- [WHAT IS BEING ASKED]
Using the data below, gather each line that includes the word "mail".

(Stored data entries)
==========

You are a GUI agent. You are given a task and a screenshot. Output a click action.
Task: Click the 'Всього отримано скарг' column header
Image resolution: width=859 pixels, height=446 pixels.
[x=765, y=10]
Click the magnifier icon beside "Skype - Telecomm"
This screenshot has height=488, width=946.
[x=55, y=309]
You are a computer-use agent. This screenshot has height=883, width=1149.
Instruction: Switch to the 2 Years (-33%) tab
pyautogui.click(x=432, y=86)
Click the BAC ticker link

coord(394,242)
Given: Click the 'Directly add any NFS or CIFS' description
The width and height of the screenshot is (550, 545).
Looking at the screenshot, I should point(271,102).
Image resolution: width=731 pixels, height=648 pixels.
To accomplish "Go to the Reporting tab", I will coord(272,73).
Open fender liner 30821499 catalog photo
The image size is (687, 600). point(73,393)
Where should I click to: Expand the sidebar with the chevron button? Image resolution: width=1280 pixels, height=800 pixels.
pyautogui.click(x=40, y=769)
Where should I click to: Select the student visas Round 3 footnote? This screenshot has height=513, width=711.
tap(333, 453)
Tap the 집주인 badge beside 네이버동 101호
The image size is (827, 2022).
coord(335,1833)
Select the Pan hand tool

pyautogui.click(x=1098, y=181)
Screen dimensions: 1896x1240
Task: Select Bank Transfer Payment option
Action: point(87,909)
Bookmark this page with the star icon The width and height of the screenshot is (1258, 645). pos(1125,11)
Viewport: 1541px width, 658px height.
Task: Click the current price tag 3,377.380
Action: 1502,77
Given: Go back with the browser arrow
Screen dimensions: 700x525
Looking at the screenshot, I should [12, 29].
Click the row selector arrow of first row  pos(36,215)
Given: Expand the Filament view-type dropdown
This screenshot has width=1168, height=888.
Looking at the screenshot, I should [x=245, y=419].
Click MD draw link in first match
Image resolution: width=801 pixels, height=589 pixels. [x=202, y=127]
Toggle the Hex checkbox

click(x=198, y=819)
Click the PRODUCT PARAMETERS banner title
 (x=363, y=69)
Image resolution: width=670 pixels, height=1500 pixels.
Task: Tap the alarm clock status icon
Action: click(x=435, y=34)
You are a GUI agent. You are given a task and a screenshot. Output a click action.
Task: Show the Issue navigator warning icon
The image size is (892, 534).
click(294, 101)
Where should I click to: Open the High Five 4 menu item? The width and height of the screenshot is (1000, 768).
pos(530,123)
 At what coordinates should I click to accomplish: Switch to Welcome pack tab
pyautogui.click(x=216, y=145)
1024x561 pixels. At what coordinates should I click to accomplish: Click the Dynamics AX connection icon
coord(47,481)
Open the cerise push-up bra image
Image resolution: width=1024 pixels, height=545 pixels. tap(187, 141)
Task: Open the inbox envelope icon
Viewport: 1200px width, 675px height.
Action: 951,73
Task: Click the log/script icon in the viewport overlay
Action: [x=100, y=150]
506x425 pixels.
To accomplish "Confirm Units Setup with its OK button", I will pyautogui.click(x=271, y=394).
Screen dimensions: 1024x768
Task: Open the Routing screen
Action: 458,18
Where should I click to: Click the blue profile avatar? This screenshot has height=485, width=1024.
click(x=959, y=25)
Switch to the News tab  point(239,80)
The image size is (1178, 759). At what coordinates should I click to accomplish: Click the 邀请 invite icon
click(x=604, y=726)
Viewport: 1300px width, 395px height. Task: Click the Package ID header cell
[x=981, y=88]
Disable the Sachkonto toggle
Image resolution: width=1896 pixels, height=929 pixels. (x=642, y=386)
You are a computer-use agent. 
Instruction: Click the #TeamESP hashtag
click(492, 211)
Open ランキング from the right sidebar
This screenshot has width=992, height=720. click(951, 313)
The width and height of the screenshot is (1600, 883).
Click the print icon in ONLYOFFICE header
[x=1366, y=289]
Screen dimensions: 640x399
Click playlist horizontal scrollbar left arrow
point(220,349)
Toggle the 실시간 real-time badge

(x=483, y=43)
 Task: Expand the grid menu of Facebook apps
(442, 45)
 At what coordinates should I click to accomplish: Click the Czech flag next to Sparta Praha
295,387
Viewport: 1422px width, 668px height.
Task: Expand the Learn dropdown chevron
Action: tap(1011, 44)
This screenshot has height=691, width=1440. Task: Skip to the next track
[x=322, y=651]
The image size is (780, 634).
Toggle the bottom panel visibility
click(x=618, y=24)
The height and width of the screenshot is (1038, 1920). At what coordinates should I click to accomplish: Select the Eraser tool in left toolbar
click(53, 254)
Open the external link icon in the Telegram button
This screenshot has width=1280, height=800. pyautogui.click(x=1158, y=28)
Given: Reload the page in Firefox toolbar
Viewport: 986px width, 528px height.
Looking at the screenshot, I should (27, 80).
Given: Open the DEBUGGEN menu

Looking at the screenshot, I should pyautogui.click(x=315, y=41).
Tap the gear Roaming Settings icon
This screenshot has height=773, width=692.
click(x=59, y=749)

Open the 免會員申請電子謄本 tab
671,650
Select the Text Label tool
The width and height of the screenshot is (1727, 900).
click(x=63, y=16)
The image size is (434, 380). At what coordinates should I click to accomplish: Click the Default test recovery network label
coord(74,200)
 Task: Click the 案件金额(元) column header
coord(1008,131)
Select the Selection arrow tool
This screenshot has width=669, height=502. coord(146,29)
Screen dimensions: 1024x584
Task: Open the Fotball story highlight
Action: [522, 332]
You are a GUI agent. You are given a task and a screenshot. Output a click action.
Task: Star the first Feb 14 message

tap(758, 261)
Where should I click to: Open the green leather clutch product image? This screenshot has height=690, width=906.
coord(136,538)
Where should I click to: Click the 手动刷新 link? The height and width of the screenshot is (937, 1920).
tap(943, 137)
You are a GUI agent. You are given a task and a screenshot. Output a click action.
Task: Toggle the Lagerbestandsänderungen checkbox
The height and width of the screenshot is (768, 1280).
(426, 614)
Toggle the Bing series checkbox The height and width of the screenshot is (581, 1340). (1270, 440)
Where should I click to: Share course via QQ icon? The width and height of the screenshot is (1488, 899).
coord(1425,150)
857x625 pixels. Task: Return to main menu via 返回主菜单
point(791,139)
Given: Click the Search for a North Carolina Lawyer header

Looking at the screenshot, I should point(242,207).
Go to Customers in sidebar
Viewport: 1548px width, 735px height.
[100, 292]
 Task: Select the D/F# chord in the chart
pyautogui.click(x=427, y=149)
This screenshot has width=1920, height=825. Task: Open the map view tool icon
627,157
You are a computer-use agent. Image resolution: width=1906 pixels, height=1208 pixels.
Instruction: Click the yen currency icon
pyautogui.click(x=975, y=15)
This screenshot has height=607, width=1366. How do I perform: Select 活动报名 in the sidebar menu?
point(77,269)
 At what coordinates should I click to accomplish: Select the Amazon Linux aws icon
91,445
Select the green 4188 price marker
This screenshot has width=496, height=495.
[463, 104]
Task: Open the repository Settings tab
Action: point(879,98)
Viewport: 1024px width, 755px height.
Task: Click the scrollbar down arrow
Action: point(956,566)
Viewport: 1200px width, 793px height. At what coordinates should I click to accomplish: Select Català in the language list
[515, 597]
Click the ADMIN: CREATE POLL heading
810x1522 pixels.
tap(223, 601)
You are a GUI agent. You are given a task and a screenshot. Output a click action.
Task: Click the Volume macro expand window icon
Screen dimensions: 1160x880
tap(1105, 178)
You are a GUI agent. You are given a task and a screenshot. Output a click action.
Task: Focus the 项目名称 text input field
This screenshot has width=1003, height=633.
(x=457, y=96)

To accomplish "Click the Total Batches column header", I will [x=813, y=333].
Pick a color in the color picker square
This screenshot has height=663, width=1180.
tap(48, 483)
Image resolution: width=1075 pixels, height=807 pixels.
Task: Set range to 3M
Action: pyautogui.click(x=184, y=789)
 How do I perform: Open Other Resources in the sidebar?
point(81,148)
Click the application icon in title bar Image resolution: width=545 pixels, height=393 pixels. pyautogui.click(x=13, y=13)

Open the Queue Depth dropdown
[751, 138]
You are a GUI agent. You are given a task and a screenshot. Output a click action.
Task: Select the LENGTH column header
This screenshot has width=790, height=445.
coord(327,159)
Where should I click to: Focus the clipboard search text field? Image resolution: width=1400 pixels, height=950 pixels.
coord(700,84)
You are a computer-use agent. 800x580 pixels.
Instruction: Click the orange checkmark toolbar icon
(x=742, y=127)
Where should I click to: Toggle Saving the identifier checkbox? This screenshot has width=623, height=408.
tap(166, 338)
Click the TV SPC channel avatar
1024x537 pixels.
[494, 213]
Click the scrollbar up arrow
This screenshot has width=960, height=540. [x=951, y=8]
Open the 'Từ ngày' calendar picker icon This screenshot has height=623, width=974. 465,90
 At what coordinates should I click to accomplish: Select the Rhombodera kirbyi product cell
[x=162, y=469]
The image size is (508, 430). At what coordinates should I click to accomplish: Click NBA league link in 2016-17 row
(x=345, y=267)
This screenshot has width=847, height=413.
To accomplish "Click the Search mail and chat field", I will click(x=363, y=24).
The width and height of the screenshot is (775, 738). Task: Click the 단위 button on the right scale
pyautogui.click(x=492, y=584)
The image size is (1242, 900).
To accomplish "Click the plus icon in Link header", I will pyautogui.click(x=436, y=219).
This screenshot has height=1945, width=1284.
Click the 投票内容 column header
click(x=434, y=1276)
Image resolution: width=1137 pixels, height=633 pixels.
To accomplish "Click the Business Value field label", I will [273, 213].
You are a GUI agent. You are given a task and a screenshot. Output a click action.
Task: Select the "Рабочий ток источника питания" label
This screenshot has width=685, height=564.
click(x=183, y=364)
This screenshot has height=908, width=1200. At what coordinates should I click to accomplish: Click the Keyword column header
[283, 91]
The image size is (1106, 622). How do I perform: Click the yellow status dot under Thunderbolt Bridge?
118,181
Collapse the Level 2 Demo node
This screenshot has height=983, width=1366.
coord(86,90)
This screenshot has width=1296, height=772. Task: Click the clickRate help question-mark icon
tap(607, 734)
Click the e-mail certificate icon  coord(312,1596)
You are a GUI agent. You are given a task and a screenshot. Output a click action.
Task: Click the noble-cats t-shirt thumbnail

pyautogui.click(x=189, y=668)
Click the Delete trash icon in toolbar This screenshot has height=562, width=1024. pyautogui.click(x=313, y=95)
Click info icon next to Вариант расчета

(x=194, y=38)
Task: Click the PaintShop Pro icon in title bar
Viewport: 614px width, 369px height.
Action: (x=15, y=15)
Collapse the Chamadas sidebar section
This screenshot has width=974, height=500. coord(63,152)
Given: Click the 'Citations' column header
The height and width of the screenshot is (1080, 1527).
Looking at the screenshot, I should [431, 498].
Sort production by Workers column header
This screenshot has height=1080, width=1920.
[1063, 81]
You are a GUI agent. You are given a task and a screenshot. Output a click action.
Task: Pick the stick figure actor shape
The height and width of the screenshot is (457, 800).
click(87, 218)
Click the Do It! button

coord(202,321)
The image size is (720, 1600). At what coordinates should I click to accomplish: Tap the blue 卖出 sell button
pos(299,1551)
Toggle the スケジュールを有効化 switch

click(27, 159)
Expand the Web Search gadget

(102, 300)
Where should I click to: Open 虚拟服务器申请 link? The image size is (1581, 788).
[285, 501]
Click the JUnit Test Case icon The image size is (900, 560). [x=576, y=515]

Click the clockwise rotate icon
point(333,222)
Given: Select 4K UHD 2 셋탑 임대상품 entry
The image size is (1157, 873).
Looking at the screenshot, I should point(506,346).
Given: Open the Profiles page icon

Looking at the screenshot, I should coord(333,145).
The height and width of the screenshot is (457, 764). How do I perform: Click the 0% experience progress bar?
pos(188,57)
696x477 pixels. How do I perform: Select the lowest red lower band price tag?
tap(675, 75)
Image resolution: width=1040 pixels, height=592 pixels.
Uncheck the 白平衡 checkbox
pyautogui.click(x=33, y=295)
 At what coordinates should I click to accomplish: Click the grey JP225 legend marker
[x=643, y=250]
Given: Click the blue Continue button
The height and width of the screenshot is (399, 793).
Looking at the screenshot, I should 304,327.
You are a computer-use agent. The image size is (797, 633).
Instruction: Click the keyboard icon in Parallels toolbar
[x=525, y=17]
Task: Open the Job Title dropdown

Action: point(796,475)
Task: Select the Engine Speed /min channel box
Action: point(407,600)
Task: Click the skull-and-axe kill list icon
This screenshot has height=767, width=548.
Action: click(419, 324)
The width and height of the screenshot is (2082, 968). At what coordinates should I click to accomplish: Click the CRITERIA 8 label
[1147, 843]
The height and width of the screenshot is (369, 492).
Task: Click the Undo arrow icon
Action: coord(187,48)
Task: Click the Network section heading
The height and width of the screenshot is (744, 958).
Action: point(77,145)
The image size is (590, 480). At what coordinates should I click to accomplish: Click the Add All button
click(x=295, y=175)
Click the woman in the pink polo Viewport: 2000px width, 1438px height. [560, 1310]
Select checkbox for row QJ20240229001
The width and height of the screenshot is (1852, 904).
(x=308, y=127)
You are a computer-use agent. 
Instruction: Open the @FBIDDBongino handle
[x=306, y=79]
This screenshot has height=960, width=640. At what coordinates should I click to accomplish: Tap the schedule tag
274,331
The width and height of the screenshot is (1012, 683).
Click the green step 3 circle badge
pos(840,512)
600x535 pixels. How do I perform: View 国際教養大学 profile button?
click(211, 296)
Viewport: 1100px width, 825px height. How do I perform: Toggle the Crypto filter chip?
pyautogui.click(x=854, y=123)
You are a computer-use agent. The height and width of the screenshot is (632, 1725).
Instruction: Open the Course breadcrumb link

==========

- [RESPONSE TO THE TASK]
To accomplish "Click the Search mail and chat field", I will click(x=363, y=24).
Click the e-mail certificate icon  coord(312,1596)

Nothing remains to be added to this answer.